By LOVETH AZODO, Lagos
Experts have urged business owners to avoid relying solely on investments as a safety net and should instead embrace insurance policies.
They underlined that acquiring insurance coverage is not only a wise financial move but also a crucial qualification for accessing funding through microfinance or lending platforms. For these specialists, financial inclusion encompasses more than just having a bank account—it necessitates integrating insurance into one’s financial strategy.
During a webinar event hosted by Coronation Insurance PLC, themed “Shared Prosperity through Financial Inclusion: Protecting Your Business and Wallet Using Insurance,” the CEO of Coronation Insurance, Olamide Olajolo, clarified that insurance operates on the principle of a law of large numbers. He cautioned against the reckless choice of using savings to replace insurance, highlighting that insurance is a more cost-effective and secure safety net. Olajolo illustrated that, for instance, an individual could use ₦250,000 to cover a business or property valued at ₦10 million.
Addressing the importance of financial literacy for MSMEs, he stressed that informed decision-making is critical in avoiding bankruptcy during emergencies.

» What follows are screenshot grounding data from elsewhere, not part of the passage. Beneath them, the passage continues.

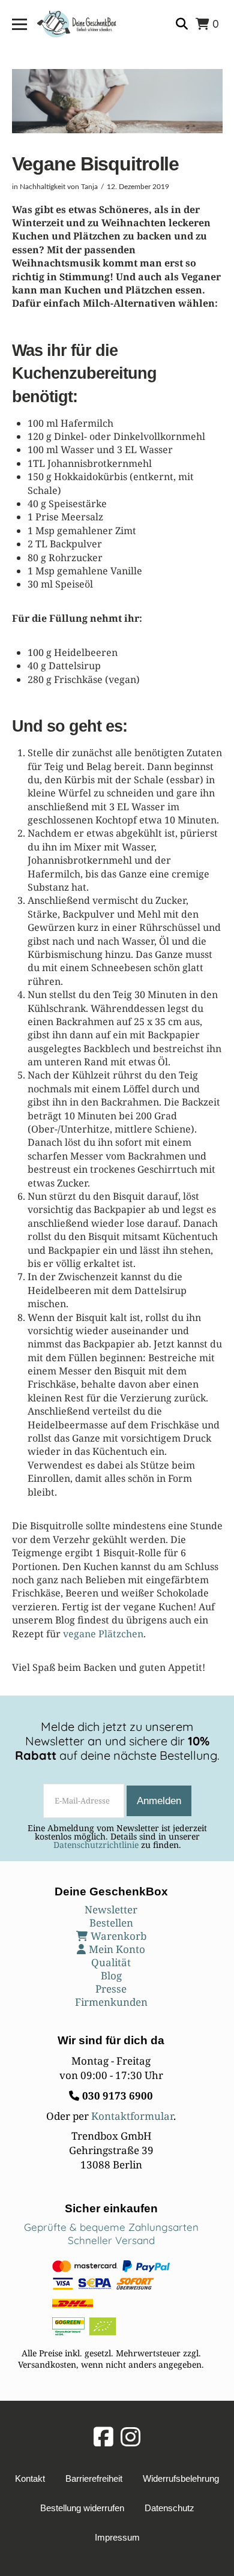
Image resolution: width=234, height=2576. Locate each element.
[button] (19, 24)
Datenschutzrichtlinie (96, 1844)
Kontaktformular (132, 2116)
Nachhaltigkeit (42, 186)
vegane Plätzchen (103, 1633)
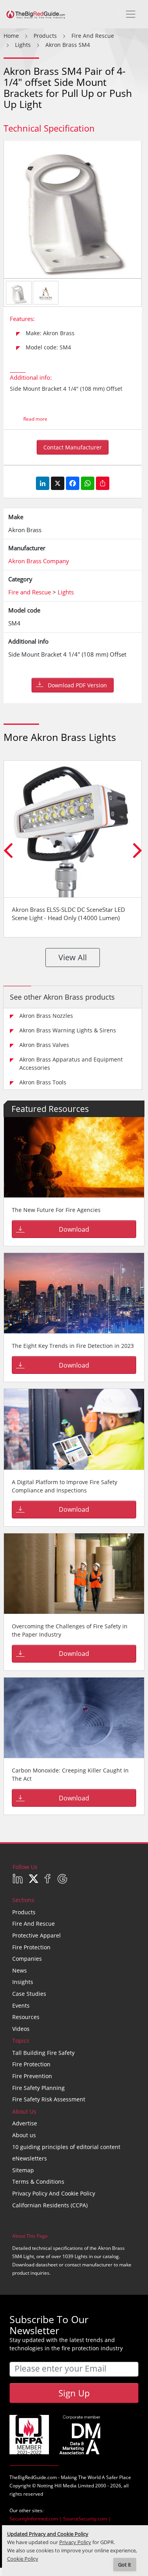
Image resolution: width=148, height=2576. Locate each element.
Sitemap (23, 2170)
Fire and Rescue (33, 1923)
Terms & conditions (38, 2181)
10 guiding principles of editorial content (66, 2147)
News (19, 1970)
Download (74, 1229)
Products (24, 1912)
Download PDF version (77, 685)
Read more (35, 419)
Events (21, 2005)
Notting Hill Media (57, 2485)
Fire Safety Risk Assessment (48, 2099)
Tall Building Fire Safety (43, 2052)
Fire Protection (31, 1947)
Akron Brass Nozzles (46, 1015)
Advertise (24, 2123)
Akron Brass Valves (44, 1045)
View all (72, 957)
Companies (27, 1958)
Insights (22, 1982)
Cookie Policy (22, 2559)
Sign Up (74, 2393)
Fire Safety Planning (38, 2088)
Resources (25, 2017)
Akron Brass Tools (42, 1082)
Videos (21, 2028)
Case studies (29, 1993)
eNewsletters (29, 2158)
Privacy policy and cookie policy (53, 2193)
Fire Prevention (32, 2076)
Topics (20, 2040)
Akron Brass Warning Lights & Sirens (67, 1030)
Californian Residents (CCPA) (50, 2205)
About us (24, 2135)
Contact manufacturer (72, 447)
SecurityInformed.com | (36, 2518)
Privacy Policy (75, 2542)
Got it (124, 2564)
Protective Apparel (36, 1935)
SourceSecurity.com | (87, 2518)
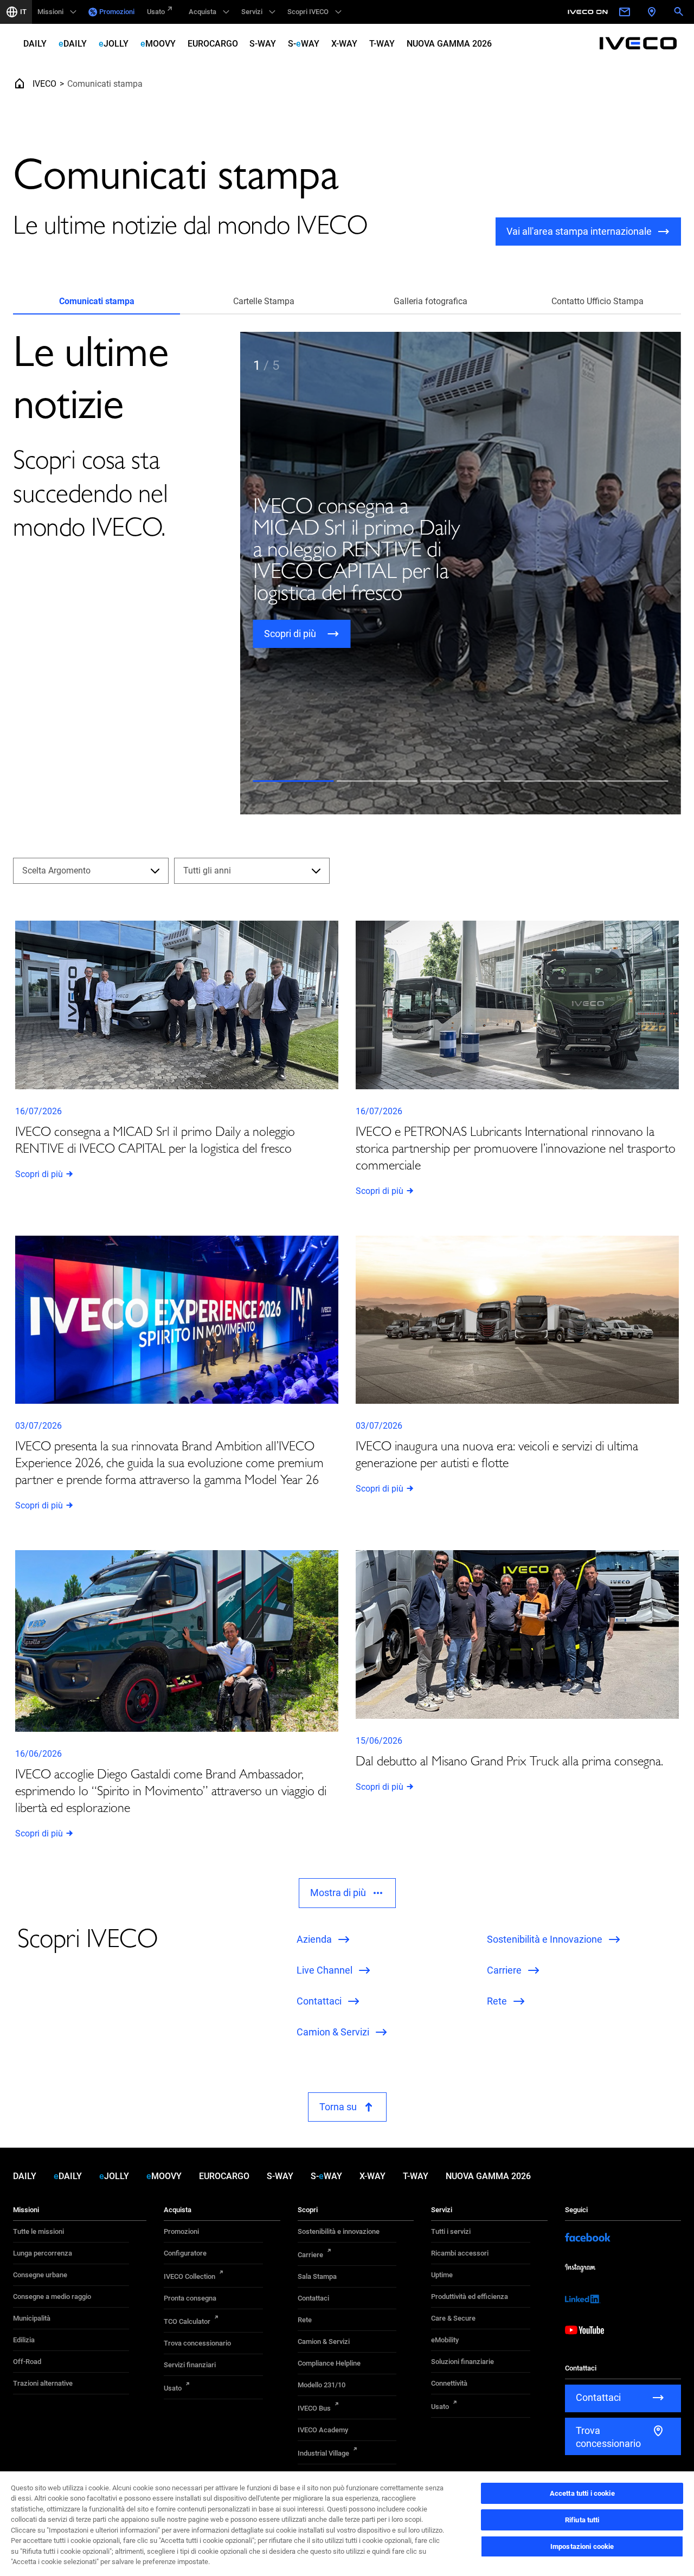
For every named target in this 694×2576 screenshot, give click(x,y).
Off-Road (27, 2361)
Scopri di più (39, 1174)
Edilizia (24, 2340)
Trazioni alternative (43, 2383)
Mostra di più (338, 1892)
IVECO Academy (323, 2430)
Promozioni (116, 12)
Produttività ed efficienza (469, 2296)
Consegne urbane (40, 2275)
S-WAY (262, 43)
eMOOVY (158, 43)
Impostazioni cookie (582, 2546)
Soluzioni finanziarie (462, 2361)
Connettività (449, 2383)
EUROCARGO (213, 43)
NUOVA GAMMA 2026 (449, 43)
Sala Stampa (317, 2276)
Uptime (442, 2275)
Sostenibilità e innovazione (339, 2231)
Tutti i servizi (451, 2231)
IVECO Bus (314, 2408)
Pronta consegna (190, 2298)
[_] (589, 12)
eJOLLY (113, 43)
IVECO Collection (189, 2276)
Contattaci (313, 2298)
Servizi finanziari (190, 2365)
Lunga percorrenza (42, 2253)
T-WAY (382, 43)
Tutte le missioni (38, 2231)
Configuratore (185, 2253)
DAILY (35, 43)
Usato (156, 12)
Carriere (310, 2255)
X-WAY (344, 43)
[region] (347, 2523)
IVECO (44, 84)
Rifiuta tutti (582, 2520)
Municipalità (31, 2318)
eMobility (445, 2340)
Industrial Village (323, 2453)
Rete (305, 2320)
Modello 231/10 (321, 2385)
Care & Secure (453, 2318)
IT (23, 12)
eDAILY (73, 43)
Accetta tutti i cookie (582, 2493)
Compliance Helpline (329, 2363)
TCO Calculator (187, 2321)
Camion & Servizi (324, 2341)
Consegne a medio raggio (52, 2296)
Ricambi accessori (460, 2253)
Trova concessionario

Regarding the frequent issue of unpaid insurance claims, Olajolo explained that insurance companies settle valid claims exclusively. He noted that loss adjusters are responsible for investigating to confirm whether an accident was intentional or not. If it is found to be intentional, the claim is deemed fraudulent, and the insurance company will not honor it.
The keynote speaker, Mr. Adedeji Olowe, Founder/CEO of Lendsqr, emphasized that investments alone would not suffice to cover the full cost of losses during emergencies. He pointed out that 100% of financially excluded individuals lack insurance, even when they have bank accounts, leaving them without access to necessary financial services during times of need.
Olowe made it clear that relying on investments to replace insurance is a high-risk strategy. The question he posed was whether individuals have invested enough to mitigate potential risks. Olowe drew an analogy by comparing running a business without adequate insurance to driving a car without a seatbelt. He highlighted that many businesses struggle to survive when unforeseen events occur.
In addition, Olowe highlighted the symbiotic relationship between insurance and lending/credit companies. He explained that to access loans, an entity must have insurance coverage. Insurance, according to Olowe, safeguards the ability to create value, and without it, there is no financial life.
Yemisi Isidi, CEO of Triift Africa, added to the discussion by noting that insurance can enhance access to credit for MSMEs seeking to fund their operations effectively. She stressed that a business owner with insurance coverage is more likely to secure a loan with a lower interest rate compared to one without insurance policies.
Isidi, who primarily deals with sole proprietorships, shared that the company administers loans to individuals with insurance without considering uncertainties or emergencies. She encouraged business owners to opt for insurance instead of simply saving for potential emergencies.
In summary, the resounding advice from insurance experts is clear: for MSMEs in Nigeria, prioritizing insurance is a prudent and strategic move that can both protect businesses from unforeseen challenges and open doors to more accessible credit opportunities. Financial inclusion, they believe, begins with the protection and stability that insurance can provide.